Yine hemen hemen bütün tarihçilerin belirttiği bir olay da şudur. Haçlı Seferleri sırasında Silifke'ye gelen Alman İmparatoru FREDERİK, Göksu nehrini atı ile geçerken attan düşerek boğulmuştur ve Meryemlik'e gömülmüştür. Bir söylentiye göre kemikleri, İkinci Dünya Savaşı sırasında Almanya'nın Ankara Büyükelçisi olan Von Papen tarafından ülkesine gönderilmiştir.

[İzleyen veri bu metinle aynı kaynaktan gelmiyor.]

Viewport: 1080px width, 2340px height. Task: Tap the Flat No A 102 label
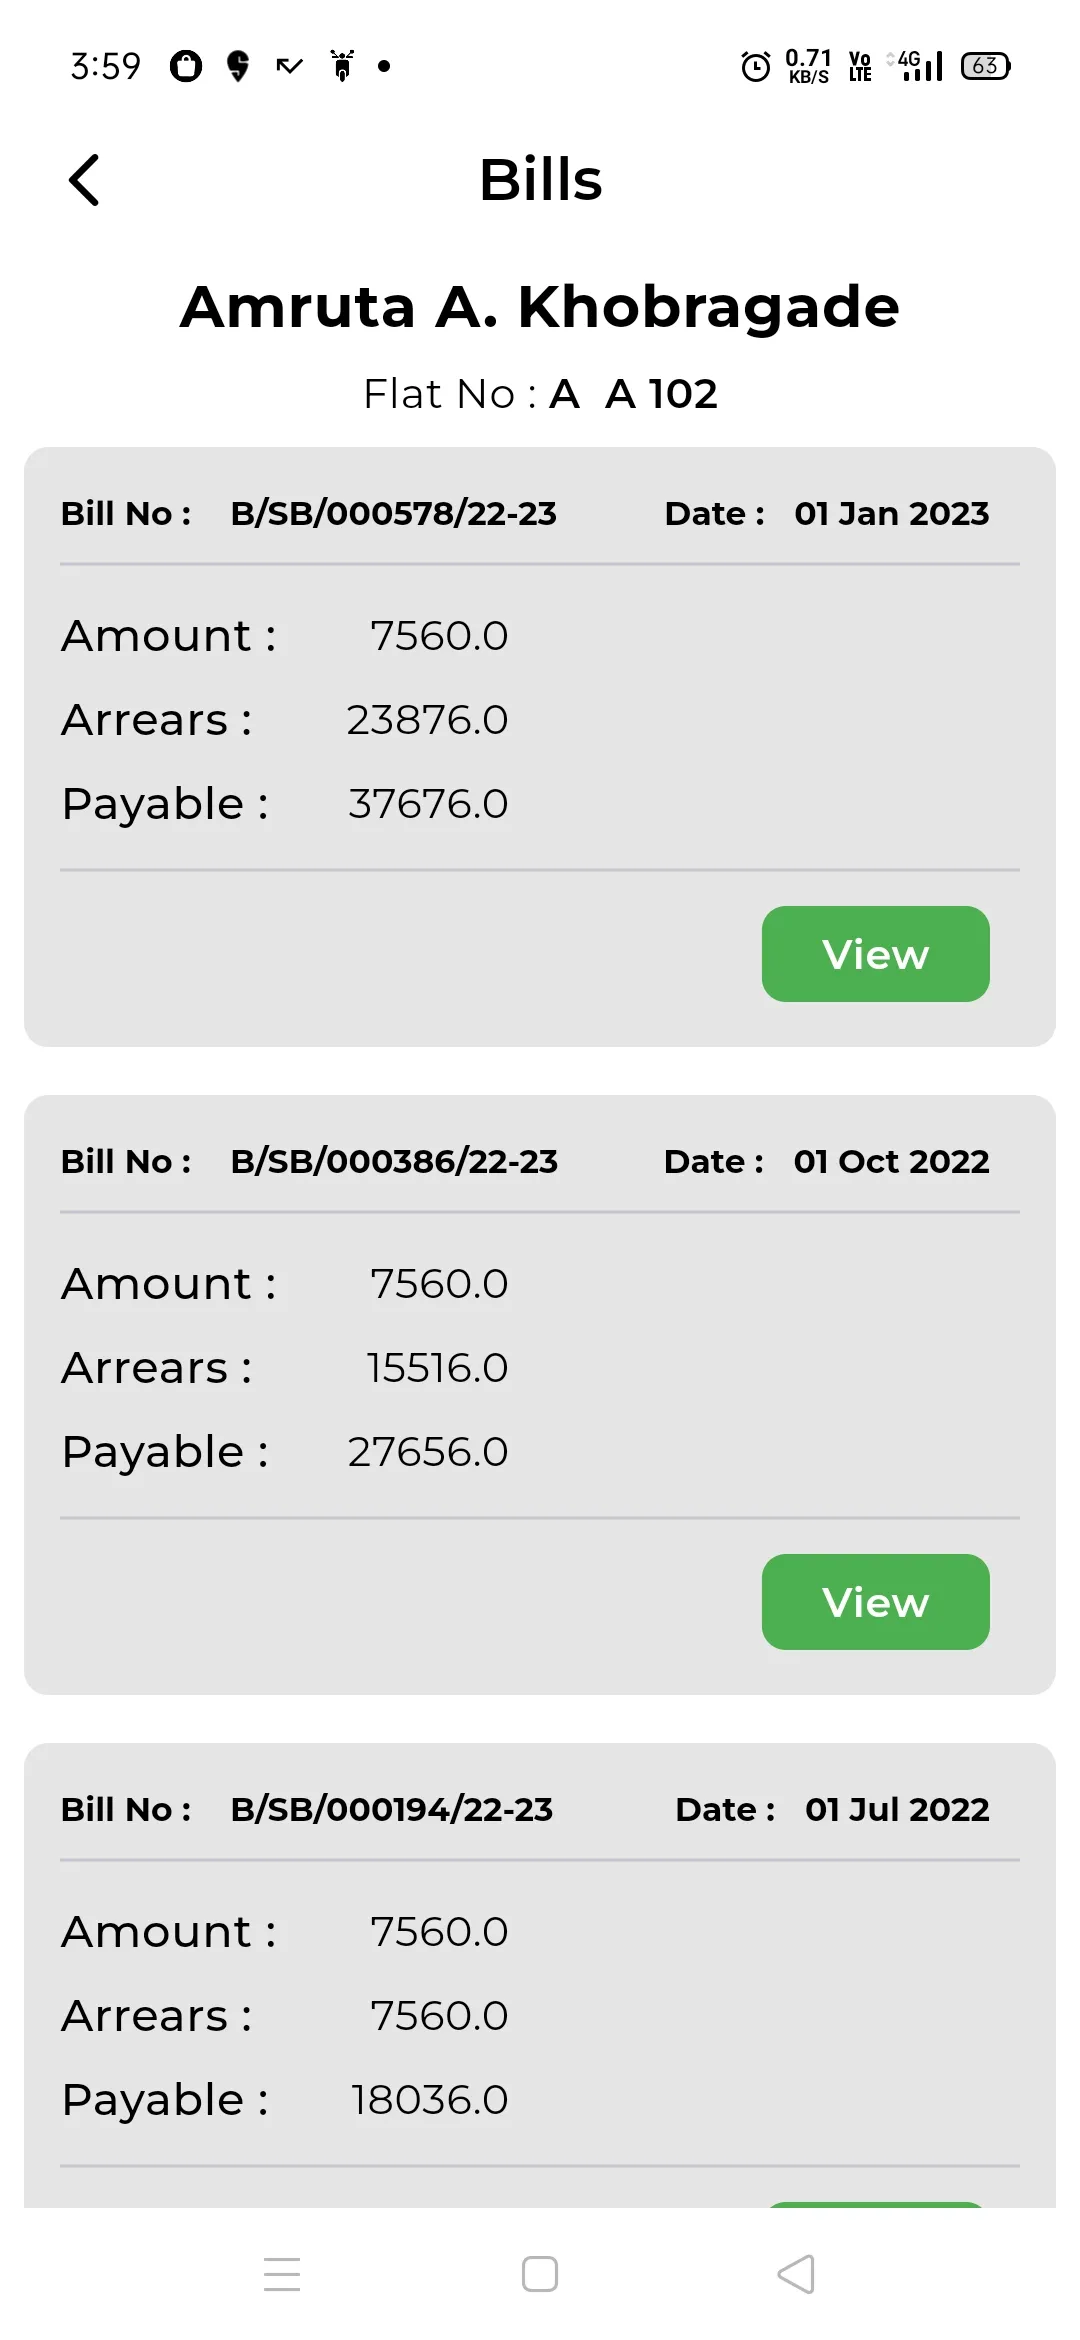coord(540,394)
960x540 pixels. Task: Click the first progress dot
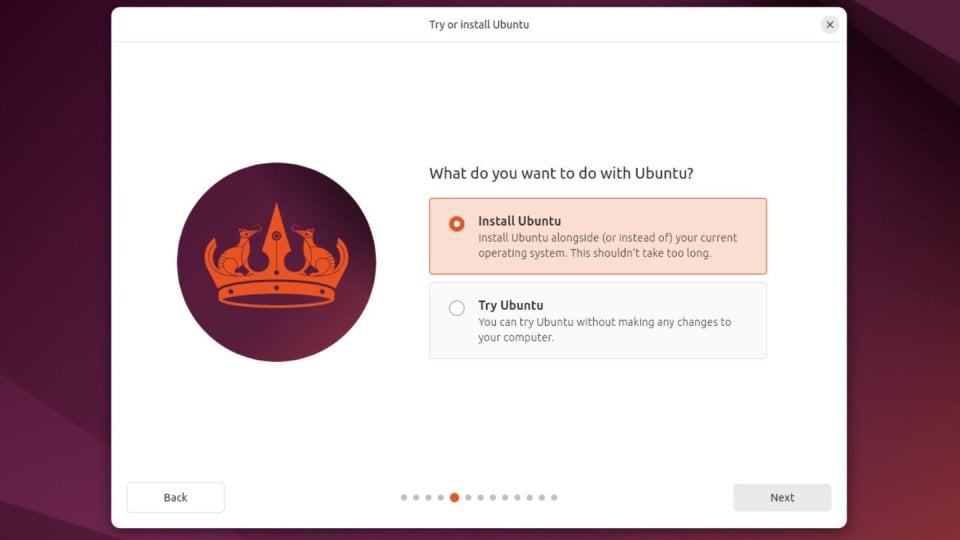(404, 497)
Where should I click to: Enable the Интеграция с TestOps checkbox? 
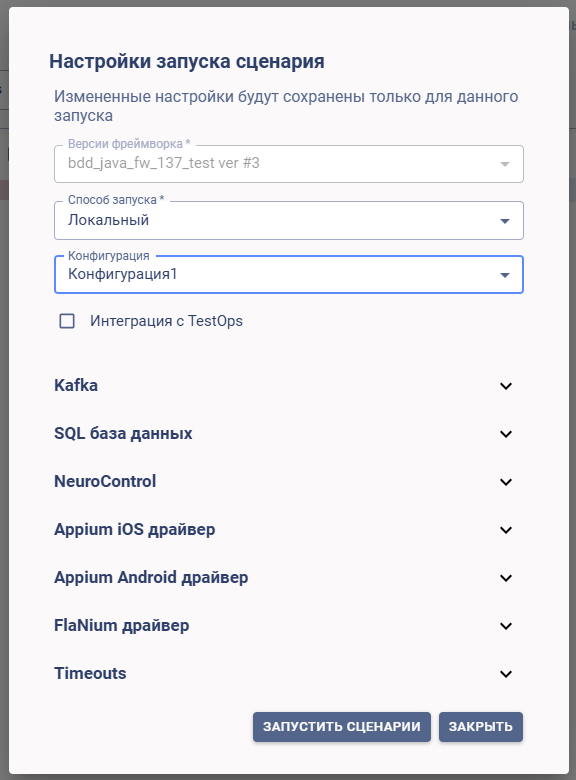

Kilikya, Doğu ve Batının göç yolu üzerinde bulunduğundan dolayı çok önemli bir bölgedir. Yukarıda birkaç örneğini verdiğimiz olaylar ve bölgeye gelen şahsiyetler çok fazladır. Ancak çok eski bir yerleşim bölgesi olan Mersin'in, Tarsus'a kıyasla tarihte önemli bir yeri yoktur. Kilikya'nın sahil kesiminde ZEPHIRIUM körfezi üzerinde kurulmuştur. Zephirium, Mersin kentinin antik adıdır. Halkevi civarında temel kazılaraı sırasında eski şehre ait tarihi kalıntılara rastlanmıştır. Aynı tür eserler Çavuşlu Mahallesindeki tesadüfi kazılarda da görülmüştür. Mersin'de ciddi bir arkeolojik araştırma yapıldığı taktirde bu konuda daha aydınlatıcı bilgilere kavuşulacağı muhakkaktır.

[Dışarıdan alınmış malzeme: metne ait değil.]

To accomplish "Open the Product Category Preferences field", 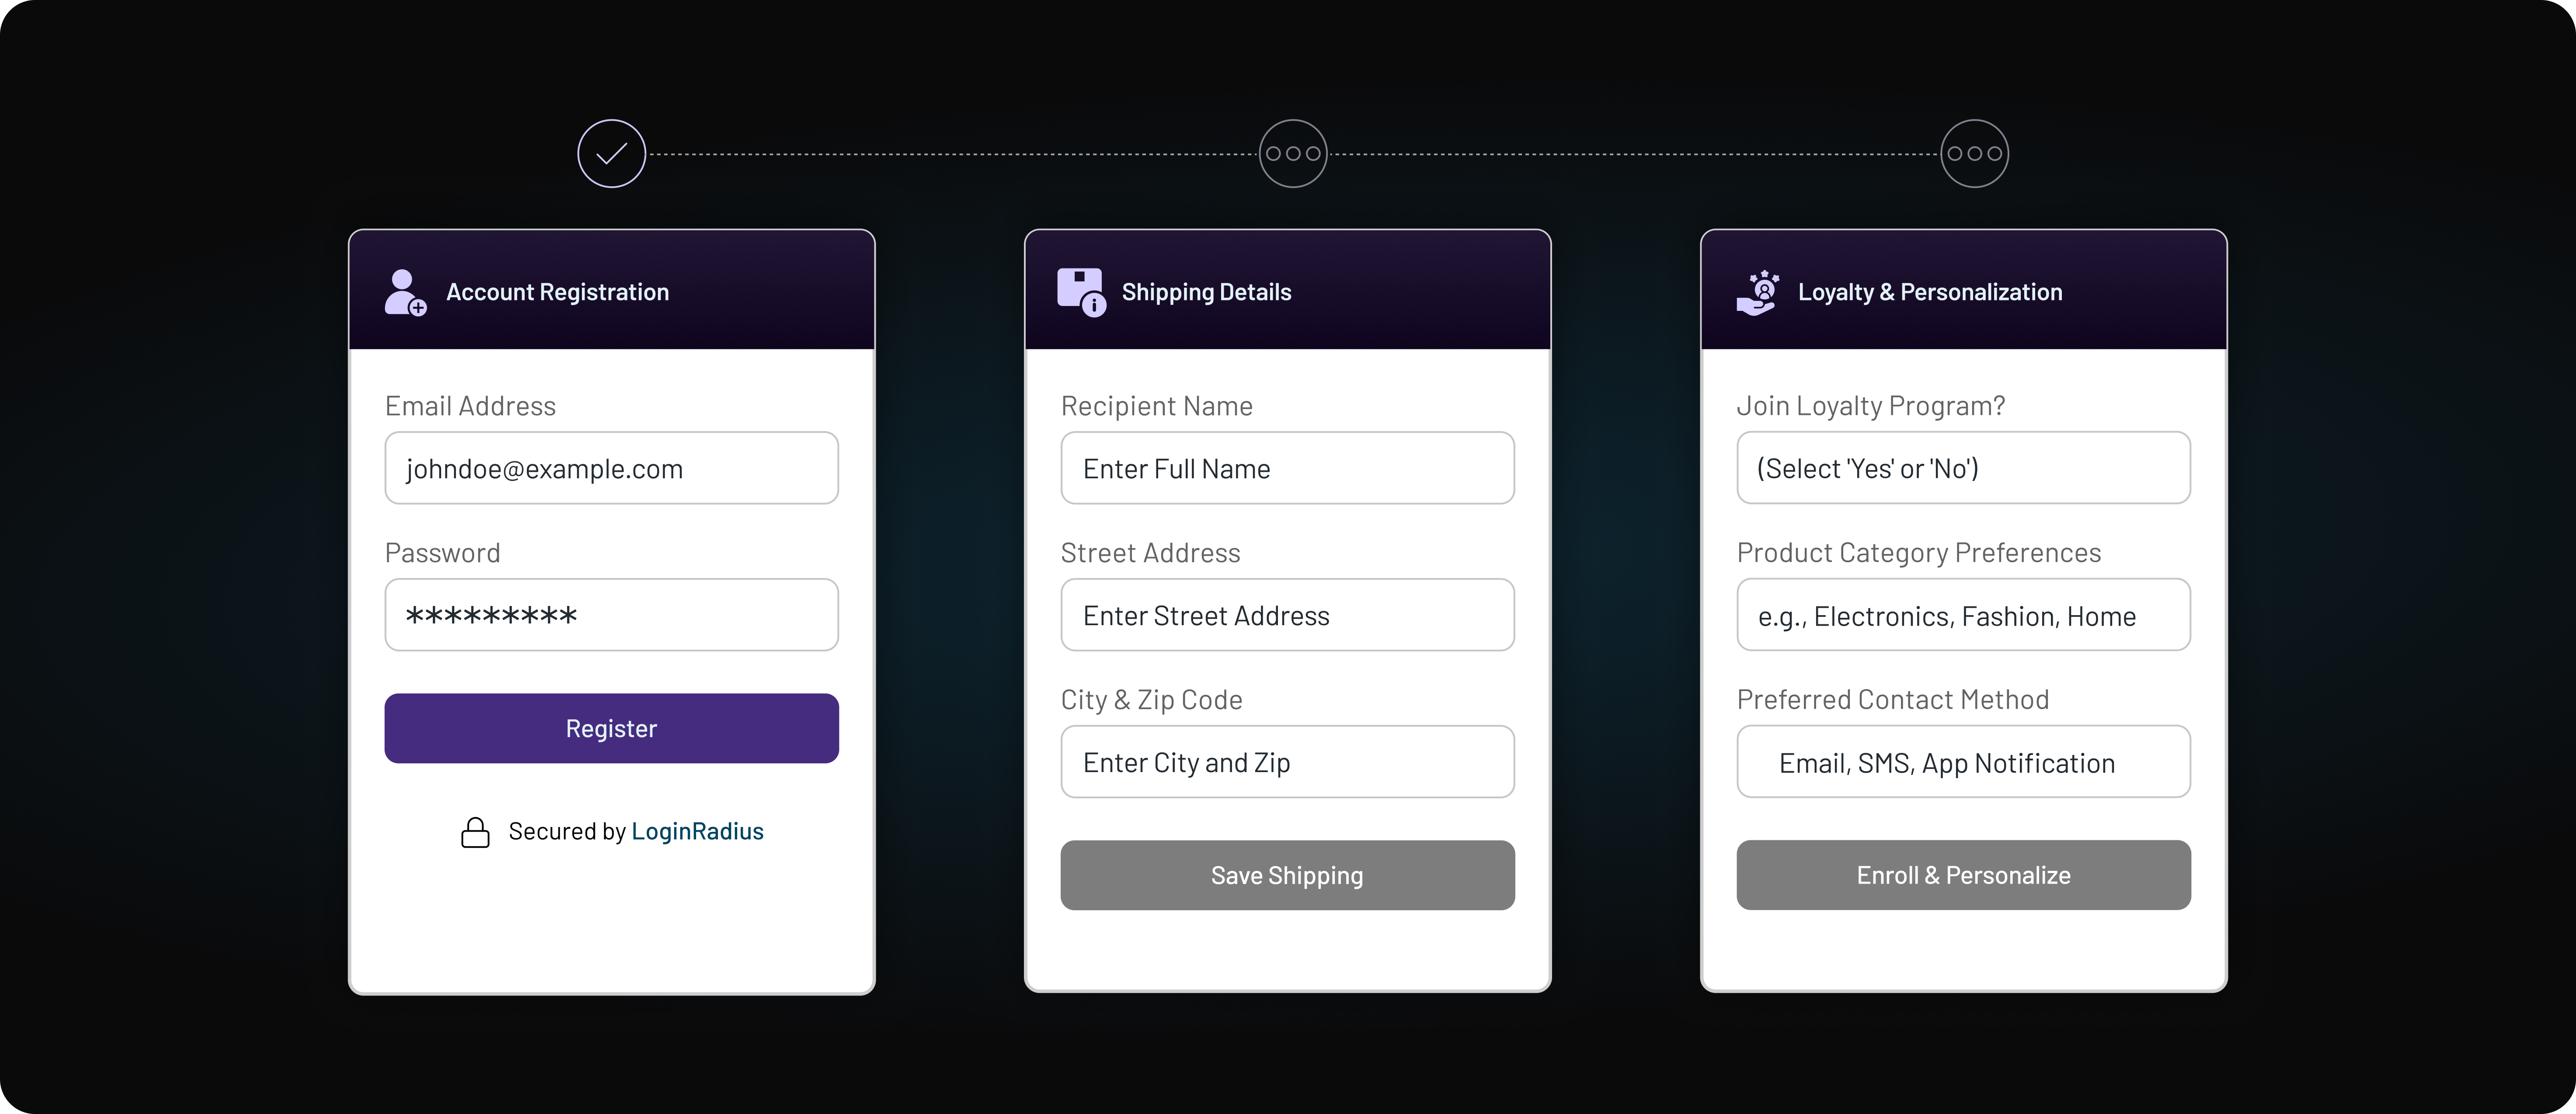I will click(x=1963, y=615).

Mersin Tarihi - PİTURA-YUMUKTEPE:

M.Ö.5500-2000 Yılları arası.

Mersin'de Anadolu Medeniyetlerinin en eski izleri Yumuktepe Kazıları ile ortaya çıkmıştır.

Gaziantep'in 50 km. batısındaki Sakçagözü mevkiinde arkeolojik kazı yapmakta olan Neilson grubuna bağlı Liverpool Üniversitesi Profesörlerinden JOHN GARSTANG, 1936 yılında inceleme gezisine çıktığı Mersin'deki bazı höyükleri de incelemiştir. Mersin'in birkaç kilometre kuzey batısında ve yakın zamana kadar Soğuksu adı ile bir mesire yeri olarak bilinen Yumuk Tepe'de kazı yapmaya karar vermiştir. 1937 yılında 1940 yılan kadar devam eden kazılar, yörenin Neolitik devirden beri yerleşim alanı olduğunu ortaya çıkarmıştır.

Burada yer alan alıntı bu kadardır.